--- Information given ---

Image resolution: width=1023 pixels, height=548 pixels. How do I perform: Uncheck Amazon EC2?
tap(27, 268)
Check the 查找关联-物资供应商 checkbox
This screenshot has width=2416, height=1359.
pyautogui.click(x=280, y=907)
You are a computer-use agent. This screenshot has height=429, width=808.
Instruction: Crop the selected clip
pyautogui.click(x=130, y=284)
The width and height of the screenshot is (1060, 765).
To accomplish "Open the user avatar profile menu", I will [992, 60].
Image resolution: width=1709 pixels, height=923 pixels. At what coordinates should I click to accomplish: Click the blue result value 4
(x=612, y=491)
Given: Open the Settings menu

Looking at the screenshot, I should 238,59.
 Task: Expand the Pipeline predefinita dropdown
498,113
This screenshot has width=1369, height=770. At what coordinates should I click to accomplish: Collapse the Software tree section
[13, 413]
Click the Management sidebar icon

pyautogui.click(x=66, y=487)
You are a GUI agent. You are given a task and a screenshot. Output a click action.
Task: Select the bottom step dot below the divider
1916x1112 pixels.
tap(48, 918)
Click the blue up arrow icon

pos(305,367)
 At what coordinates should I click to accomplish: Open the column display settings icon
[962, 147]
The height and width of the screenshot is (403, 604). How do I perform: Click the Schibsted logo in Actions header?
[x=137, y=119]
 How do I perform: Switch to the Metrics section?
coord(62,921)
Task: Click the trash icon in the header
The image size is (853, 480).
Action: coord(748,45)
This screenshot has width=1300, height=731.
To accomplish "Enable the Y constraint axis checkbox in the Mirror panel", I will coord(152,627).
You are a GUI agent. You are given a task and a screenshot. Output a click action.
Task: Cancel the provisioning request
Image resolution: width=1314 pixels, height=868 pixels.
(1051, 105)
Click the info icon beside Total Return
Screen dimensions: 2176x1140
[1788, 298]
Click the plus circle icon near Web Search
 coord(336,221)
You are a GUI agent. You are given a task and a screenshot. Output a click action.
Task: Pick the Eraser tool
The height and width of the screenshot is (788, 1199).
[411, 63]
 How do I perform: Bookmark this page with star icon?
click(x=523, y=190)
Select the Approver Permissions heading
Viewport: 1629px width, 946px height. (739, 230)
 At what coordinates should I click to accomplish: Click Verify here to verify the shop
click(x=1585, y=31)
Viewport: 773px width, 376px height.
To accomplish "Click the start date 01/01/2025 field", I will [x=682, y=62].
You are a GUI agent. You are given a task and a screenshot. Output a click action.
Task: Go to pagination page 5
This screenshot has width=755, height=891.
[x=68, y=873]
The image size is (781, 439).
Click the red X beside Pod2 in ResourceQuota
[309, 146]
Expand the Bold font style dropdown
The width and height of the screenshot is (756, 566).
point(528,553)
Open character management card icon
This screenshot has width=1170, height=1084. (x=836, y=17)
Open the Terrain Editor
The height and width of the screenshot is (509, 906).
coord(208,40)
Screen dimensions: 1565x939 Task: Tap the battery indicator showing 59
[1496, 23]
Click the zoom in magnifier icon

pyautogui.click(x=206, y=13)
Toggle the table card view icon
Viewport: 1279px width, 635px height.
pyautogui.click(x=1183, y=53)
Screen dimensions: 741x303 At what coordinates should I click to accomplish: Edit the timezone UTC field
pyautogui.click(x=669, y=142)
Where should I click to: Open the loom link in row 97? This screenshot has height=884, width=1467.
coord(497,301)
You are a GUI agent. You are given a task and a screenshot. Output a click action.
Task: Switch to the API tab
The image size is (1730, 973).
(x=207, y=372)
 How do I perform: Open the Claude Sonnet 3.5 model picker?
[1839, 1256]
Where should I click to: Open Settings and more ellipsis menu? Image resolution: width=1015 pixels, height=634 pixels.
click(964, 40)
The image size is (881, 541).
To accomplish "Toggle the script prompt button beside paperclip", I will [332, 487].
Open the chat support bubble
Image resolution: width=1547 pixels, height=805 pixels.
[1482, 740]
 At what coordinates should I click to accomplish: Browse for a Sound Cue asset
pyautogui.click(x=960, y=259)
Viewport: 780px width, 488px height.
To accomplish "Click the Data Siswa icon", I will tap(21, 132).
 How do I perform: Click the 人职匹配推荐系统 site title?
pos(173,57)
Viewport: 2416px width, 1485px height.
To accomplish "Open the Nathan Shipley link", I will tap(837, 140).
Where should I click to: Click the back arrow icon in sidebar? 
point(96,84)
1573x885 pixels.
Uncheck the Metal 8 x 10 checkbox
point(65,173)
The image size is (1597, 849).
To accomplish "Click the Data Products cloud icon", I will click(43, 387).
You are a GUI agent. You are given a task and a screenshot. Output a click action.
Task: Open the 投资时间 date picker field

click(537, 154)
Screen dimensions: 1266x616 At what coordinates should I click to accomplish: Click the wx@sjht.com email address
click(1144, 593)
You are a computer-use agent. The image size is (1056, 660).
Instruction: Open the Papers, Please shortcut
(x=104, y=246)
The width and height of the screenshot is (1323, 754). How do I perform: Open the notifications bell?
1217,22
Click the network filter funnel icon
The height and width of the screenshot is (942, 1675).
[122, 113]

--- Work request ---
Every entry above should be retyped exactly as shown.

--- Response ---
Image resolution: width=1023 pixels, height=548 pixels. How do I perform: Uncheck Amazon EC2?
tap(27, 268)
Check the 查找关联-物资供应商 checkbox
This screenshot has width=2416, height=1359.
pyautogui.click(x=280, y=907)
You are a computer-use agent. This screenshot has height=429, width=808.
Instruction: Crop the selected clip
pyautogui.click(x=130, y=284)
The width and height of the screenshot is (1060, 765).
To accomplish "Open the user avatar profile menu", I will [992, 60].
Image resolution: width=1709 pixels, height=923 pixels. At what coordinates should I click to accomplish: Click the blue result value 4
(x=612, y=491)
Given: Open the Settings menu

Looking at the screenshot, I should 238,59.
 Task: Expand the Pipeline predefinita dropdown
498,113
This screenshot has width=1369, height=770. At what coordinates should I click to accomplish: Collapse the Software tree section
[13, 413]
Click the Management sidebar icon

pyautogui.click(x=66, y=487)
You are a GUI agent. You are given a task and a screenshot. Output a click action.
Task: Select the bottom step dot below the divider
1916x1112 pixels.
tap(48, 918)
Click the blue up arrow icon

pos(305,367)
 At what coordinates should I click to accomplish: Open the column display settings icon
[962, 147]
The height and width of the screenshot is (403, 604). How do I perform: Click the Schibsted logo in Actions header?
[x=137, y=119]
 How do I perform: Switch to the Metrics section?
coord(62,921)
Task: Click the trash icon in the header
The image size is (853, 480).
Action: coord(748,45)
This screenshot has width=1300, height=731.
To accomplish "Enable the Y constraint axis checkbox in the Mirror panel", I will coord(152,627).
You are a GUI agent. You are given a task and a screenshot. Output a click action.
Task: Cancel the provisioning request
Image resolution: width=1314 pixels, height=868 pixels.
(1051, 105)
Click the info icon beside Total Return
Screen dimensions: 2176x1140
[1788, 298]
Click the plus circle icon near Web Search
 coord(336,221)
You are a GUI agent. You are given a task and a screenshot. Output a click action.
Task: Pick the Eraser tool
The height and width of the screenshot is (788, 1199).
[411, 63]
 How do I perform: Bookmark this page with star icon?
click(x=523, y=190)
Select the Approver Permissions heading
Viewport: 1629px width, 946px height. (739, 230)
 At what coordinates should I click to accomplish: Click Verify here to verify the shop
click(x=1585, y=31)
Viewport: 773px width, 376px height.
To accomplish "Click the start date 01/01/2025 field", I will [x=682, y=62].
You are a GUI agent. You are given a task and a screenshot. Output a click action.
Task: Go to pagination page 5
This screenshot has width=755, height=891.
[x=68, y=873]
The image size is (781, 439).
Click the red X beside Pod2 in ResourceQuota
[309, 146]
Expand the Bold font style dropdown
The width and height of the screenshot is (756, 566).
point(528,553)
Open character management card icon
This screenshot has width=1170, height=1084. (x=836, y=17)
Open the Terrain Editor
The height and width of the screenshot is (509, 906).
coord(208,40)
Screen dimensions: 1565x939 Task: Tap the battery indicator showing 59
[1496, 23]
Click the zoom in magnifier icon

pyautogui.click(x=206, y=13)
Toggle the table card view icon
Viewport: 1279px width, 635px height.
pyautogui.click(x=1183, y=53)
Screen dimensions: 741x303 At what coordinates should I click to accomplish: Edit the timezone UTC field
pyautogui.click(x=669, y=142)
Where should I click to: Open the loom link in row 97? This screenshot has height=884, width=1467.
coord(497,301)
You are a GUI agent. You are given a task and a screenshot. Output a click action.
Task: Switch to the API tab
The image size is (1730, 973).
(x=207, y=372)
 How do I perform: Open the Claude Sonnet 3.5 model picker?
[1839, 1256]
Where should I click to: Open Settings and more ellipsis menu? Image resolution: width=1015 pixels, height=634 pixels.
click(964, 40)
The image size is (881, 541).
To accomplish "Toggle the script prompt button beside paperclip", I will [332, 487].
Open the chat support bubble
Image resolution: width=1547 pixels, height=805 pixels.
[1482, 740]
 At what coordinates should I click to accomplish: Browse for a Sound Cue asset
pyautogui.click(x=960, y=259)
Viewport: 780px width, 488px height.
To accomplish "Click the Data Siswa icon", I will tap(21, 132).
 How do I perform: Click the 人职匹配推荐系统 site title?
pos(173,57)
Viewport: 2416px width, 1485px height.
To accomplish "Open the Nathan Shipley link", I will tap(837, 140).
Where should I click to: Click the back arrow icon in sidebar? 
point(96,84)
1573x885 pixels.
Uncheck the Metal 8 x 10 checkbox
point(65,173)
The image size is (1597, 849).
To accomplish "Click the Data Products cloud icon", I will click(43, 387).
You are a GUI agent. You are given a task and a screenshot. Output a click action.
Task: Open the 投资时间 date picker field

click(537, 154)
Screen dimensions: 1266x616 At what coordinates should I click to accomplish: Click the wx@sjht.com email address
click(1144, 593)
You are a computer-use agent. The image size is (1056, 660).
Instruction: Open the Papers, Please shortcut
(x=104, y=246)
The width and height of the screenshot is (1323, 754). How do I perform: Open the notifications bell?
1217,22
Click the network filter funnel icon
The height and width of the screenshot is (942, 1675).
[122, 113]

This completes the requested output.